But there is something so unfair and wrong that I could not prevent myself from waking up early Tuesday morning to think through the consequences of President Obama’s sellout in the years to come. Contrary to his pretense of saving the economy, his action will intensify debt deflation and financial depression, paving the way for a long-term tax shift off wealth onto labor.
In achieving a giveaway that Democrats never would have let George Bush or other Republicans enact, Obama has laid himself open to the campaign slogan that brought down British Prime Minister Tony Blair: “You can’t believe a word he says.” He has lost support not only personally, but also ? as the Republicans anticipate ? for much of his party in 2012.
Yet Obama has only done what politicians do: He has delivered up his constituency to his campaign backers ? the same Wall Street donors who back the Republicans. What’s the point of having a constituency, after all, if you can’t sell it?

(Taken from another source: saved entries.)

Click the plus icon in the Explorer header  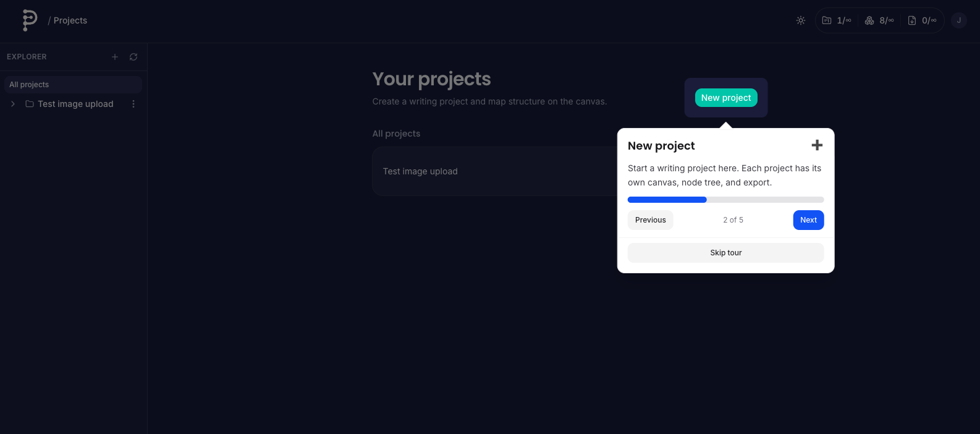pos(114,57)
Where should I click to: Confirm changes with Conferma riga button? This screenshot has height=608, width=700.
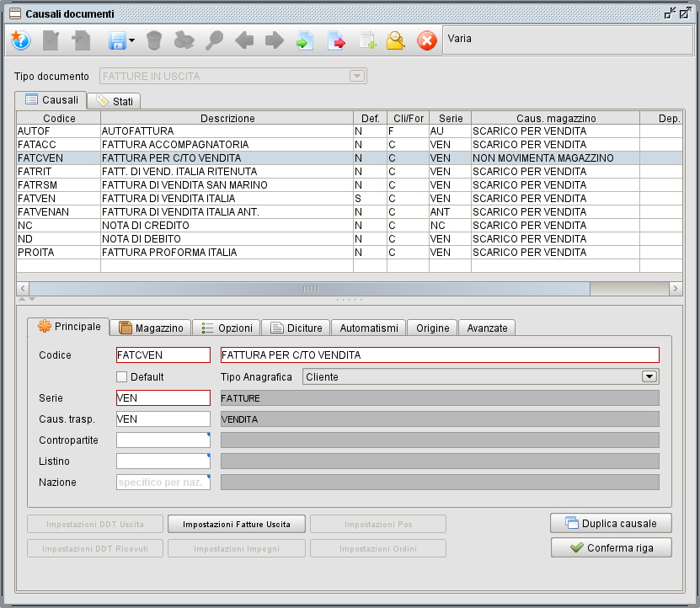[611, 547]
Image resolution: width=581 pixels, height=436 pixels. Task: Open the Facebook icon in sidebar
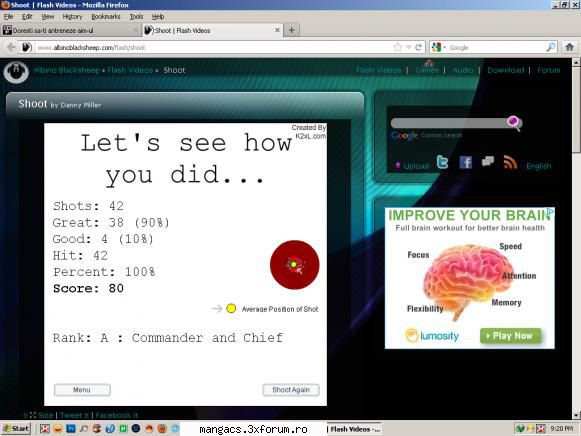(x=465, y=162)
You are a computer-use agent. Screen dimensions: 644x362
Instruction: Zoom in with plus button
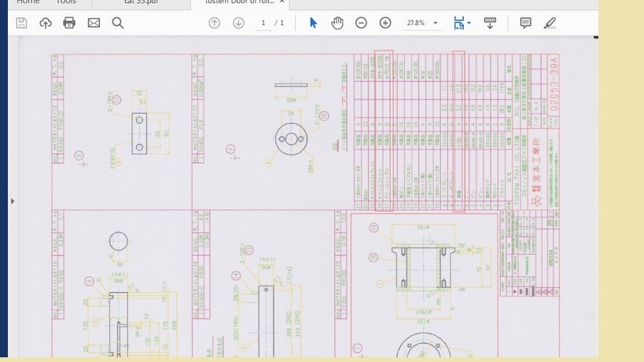[385, 23]
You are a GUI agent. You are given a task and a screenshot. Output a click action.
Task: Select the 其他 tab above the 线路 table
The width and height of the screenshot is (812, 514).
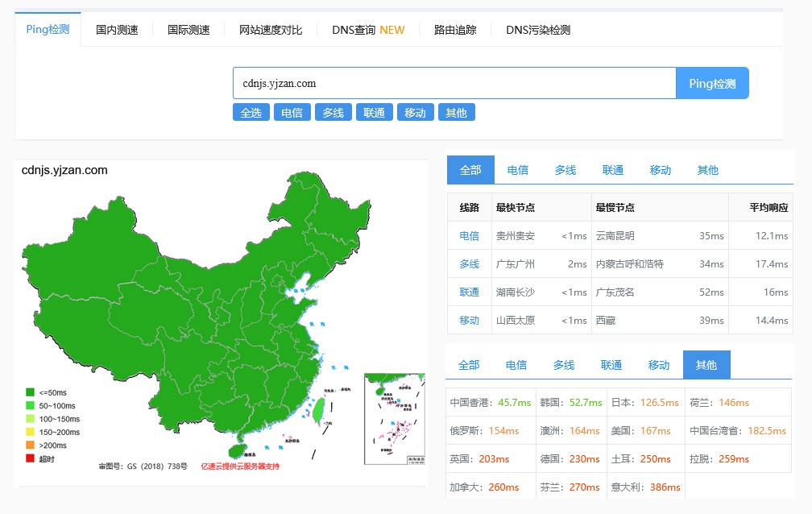707,170

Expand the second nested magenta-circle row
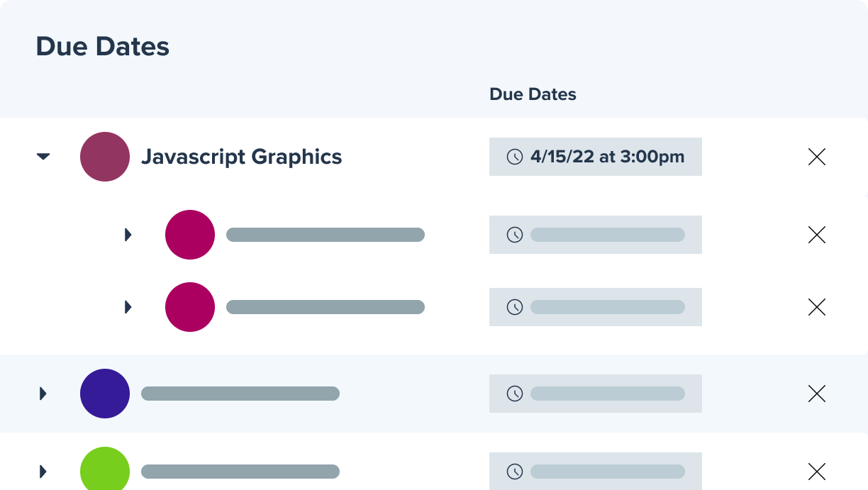pyautogui.click(x=128, y=307)
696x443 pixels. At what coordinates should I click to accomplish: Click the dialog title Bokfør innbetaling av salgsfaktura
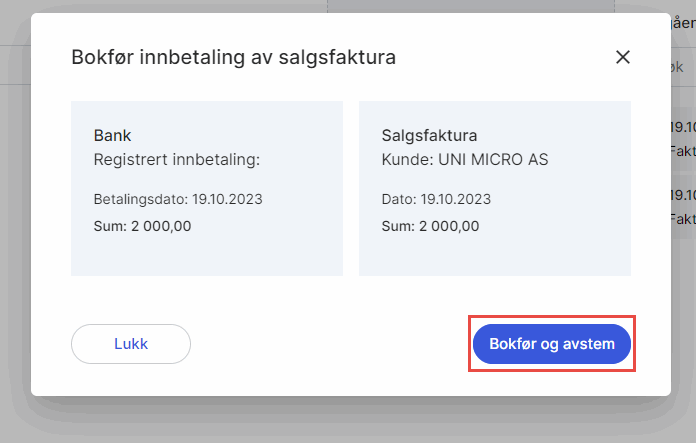[233, 57]
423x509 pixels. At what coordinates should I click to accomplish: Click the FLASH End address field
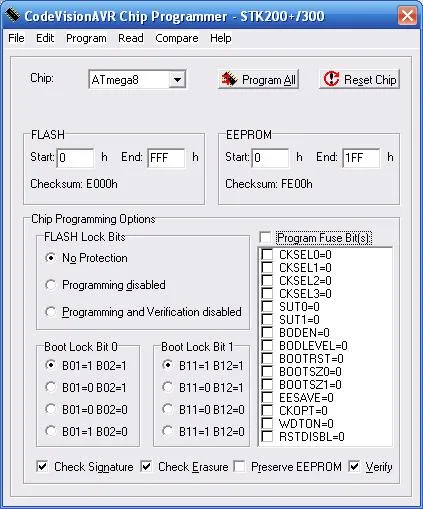point(166,158)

The problem is that it’s not going to stop here. Monday’s deal to re-instate the Bush era tax cuts for two more years sets up a 1-2-3 punch. First, many former Democratic and independent voters will “vote with their backsides” and simply stay home (or perhaps be tempted by a third-party candidate), enabling the Republicans to come in legislate the cuts in perpetuity in 2012 ? an estimated $4 trillion to the rich over time.
Second, Obama’s Republican act (I hate to call it a compromise) “frees” income for the wealthiest classes to send abroad, to economies not yet wrecked by neoliberals. This paves the way for a foreign-exchange crisis. Such crises traditionally fall in the autumn ? and as the 2012 election draws near, it will be attributed to “uncertainty” if voters do not throw the Democrats out. So to “save the dollar” the Republicans will propose to replace progressive income taxation with a uniform flat tax (the old Steve Forbes plan) falling on wage earners, not on wealth or on finance, insurance or real estate (FIRE sector) income. A VAT will be added as an excise tax to push up consumer prices.
Third, the tax giveaway includes a $120 billion reduction in Social Security contributions by labor ? reducing the FICA wage withholding from 6.2 per cent to 4.2 per cent. Obama has ingeniously designed the plan to dovetail neatly into his Bowles-Simpson commission pressing to reduce Social Security as a step toward its ultimate privatization and subsequent wipeout grab by Wall Street. This cutback will accelerate the point at which the program moves into supposed “negative equity” ? a calculation that ignores the option of restoring pension funding to the government’s general budget, where it would be paid out of progressively levied income tax and hence borne mainly by the wealthy, not by lower-income wage earners as a “user fee.”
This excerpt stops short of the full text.